Имение в Маре пришло к тому времени в упадок: мать слишком поиздержалась, тратясь на образование сыновей в Петербурге. И старшему сыну уже помогать было нечем, недаром в Финляндии у него недостало денег на офицерский мундир. Боратынский был поражён видом своей горячо любимой матери: она превратилась в старушку, подавленное настроение не покидало её. Несчастное происшествие в Пажеском корпусе, многолетняя борьба за участь Евгения, хлопоты по дому и воспитанию детей изнурили её силы и дух…
В Москве Боратынский первым делом вернул долг Рылееву: 500 рублей — половину денег, полученных два года назад за книгу, издание которой не осуществилось. Сам Кондратия не нашёл — передал через Дельвига. По получении долга Рылеев оставил записку барону: «Потомку тевтонов, сладостно поющему на русский лад и мило на лад древних греков, не поэт, а гражданин желает здоровья, благоденствия и силы духа, лень поборающей! Вместе с сим уведомляет он о получении 500 рублей, этой прозаической потребности, которая и поэта, и гражданина мучит только тогда, когда нечего есть. Сего со мною не было, и потому гражданин Рылеев не помнил о долге поэта Баратынского».
…Октябрь 1825 года — рокового года для Рылеева. В декабре случится восстание в Петербурге, и Рылеев окажется в числе главных обвиняемых.
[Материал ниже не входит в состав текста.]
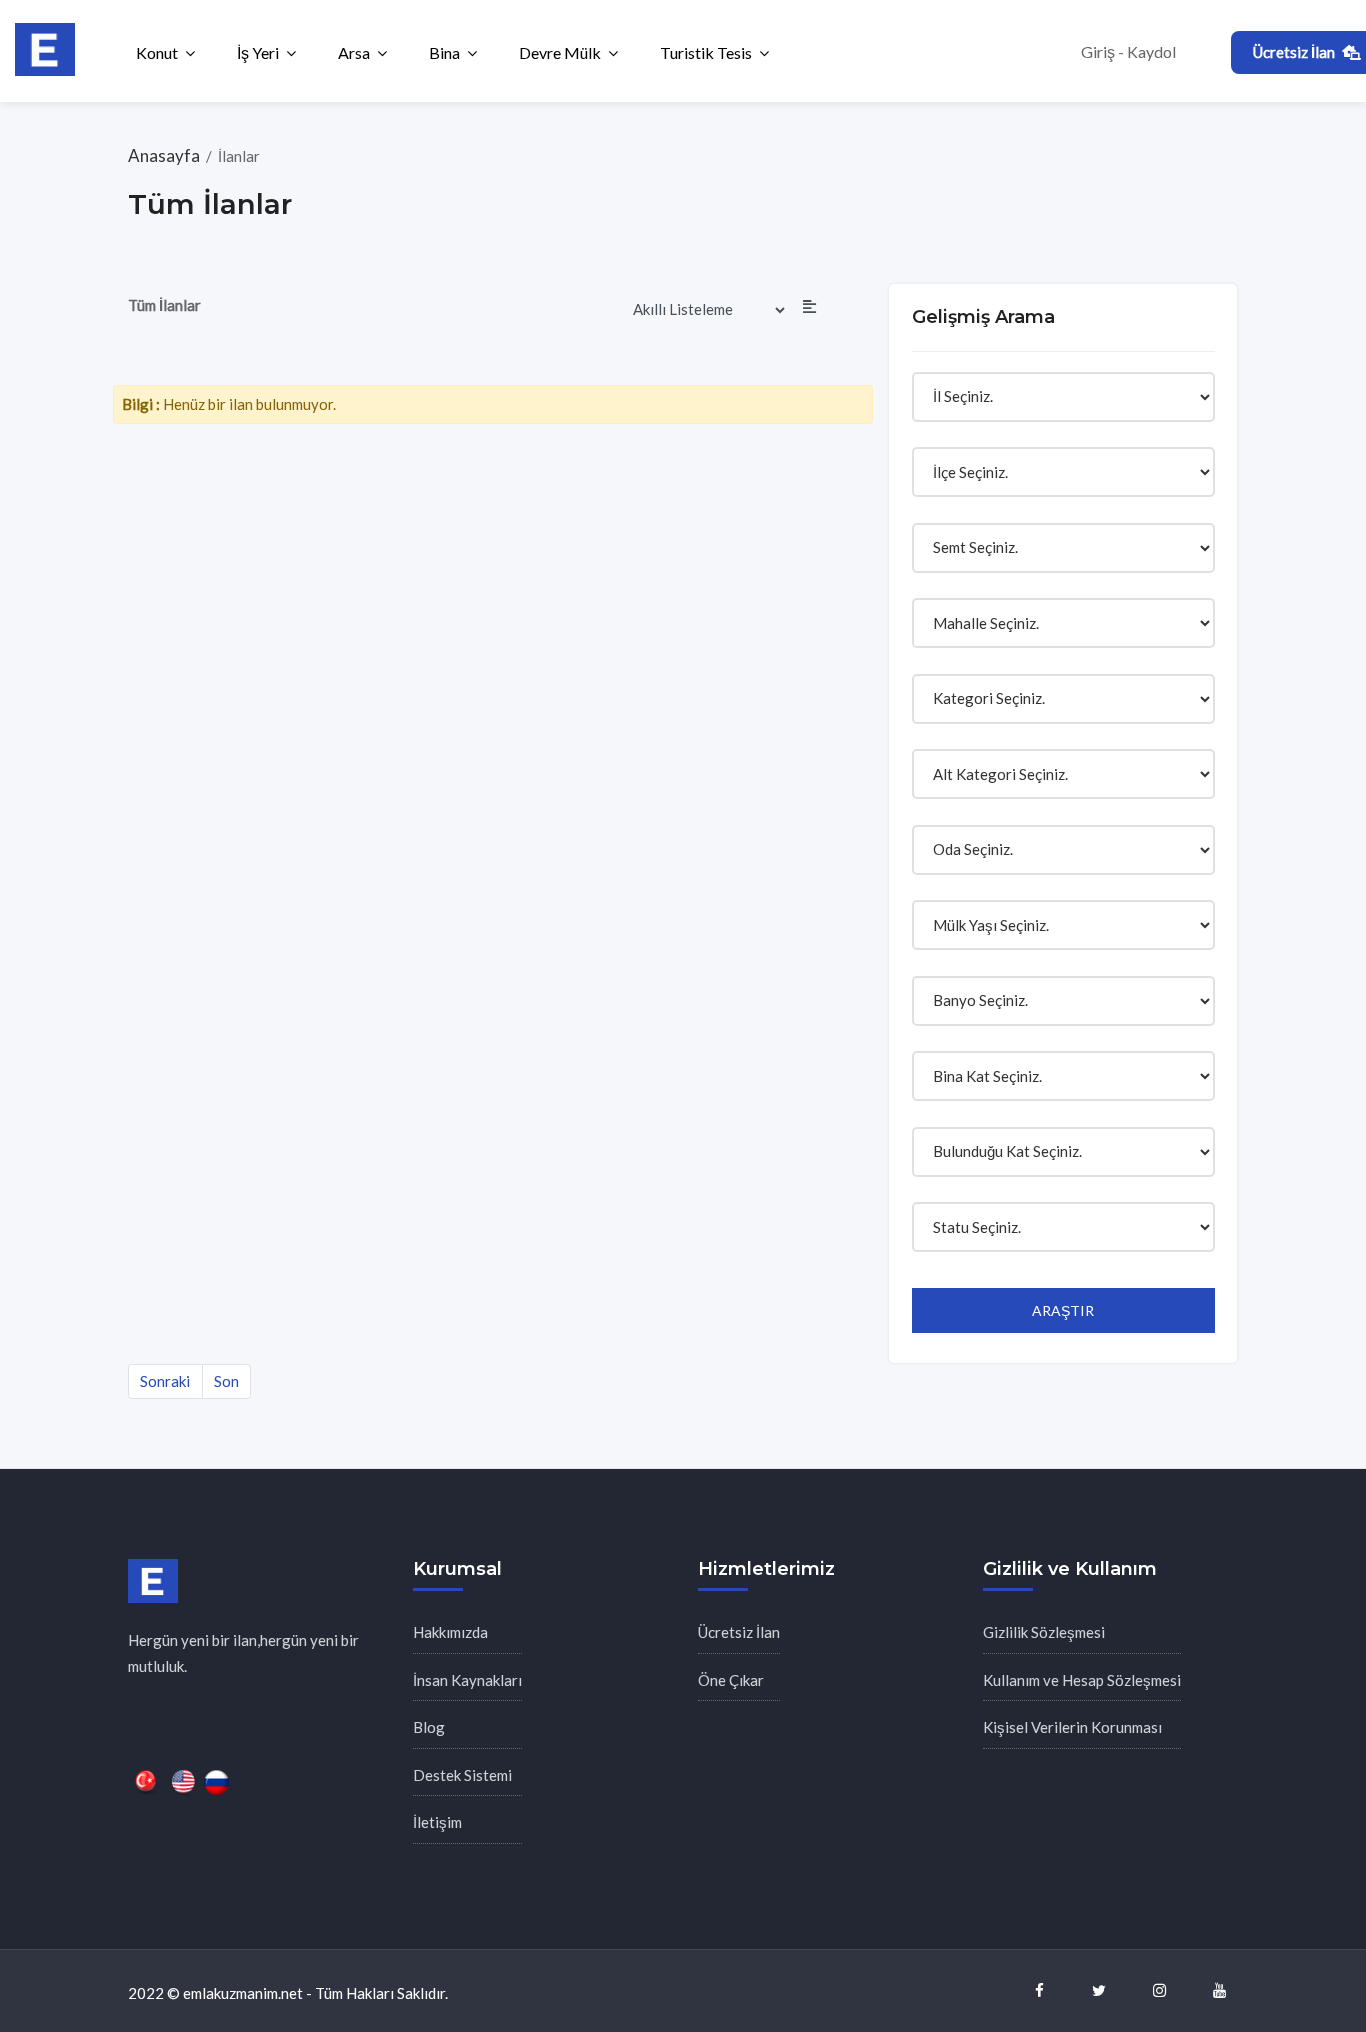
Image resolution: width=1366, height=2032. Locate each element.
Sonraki (165, 1381)
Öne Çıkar (731, 1680)
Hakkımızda (450, 1632)
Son (226, 1381)
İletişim (437, 1822)
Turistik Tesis (706, 52)
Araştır (1063, 1310)
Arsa (354, 52)
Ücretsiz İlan (739, 1632)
А позже, когда следствие окончится и наступит день исполнения приговора, старый товарищ Антон Дельвиг будет весь день бродить сам не свой по городу вместе с Николаем Путятой: в конце концов они повернут в Петропавловскую крепость — чтобы хотя бы издали увидеть своего друга, поэта и гражданина Рылеева, побыть с ним рядом в его последние минуты, — и станут свидетелями казни…
Боратынский в Москве редко выбирался из дому. Один из его визитов был к старому поэту Ивану Ивановичу Дмитриеву, где он познакомился с М. П. Погодиным и М. М. Карниолиным-Пинским. Погодин отметил в своём дневнике, что разговор шёл о театре, о Сенате, о журнале, о Пушкине. А позже, весной 1826 года, записал отзыв Дмитриева о Боратынском: пишет-де стихи хорошо, а читает их дурно, «без всякой претензии», не то что Василий Львович Пушкин, который «хочет выразить всякое слово». По мнению Дмитриева, Державин также читал очень дурно свои стихи.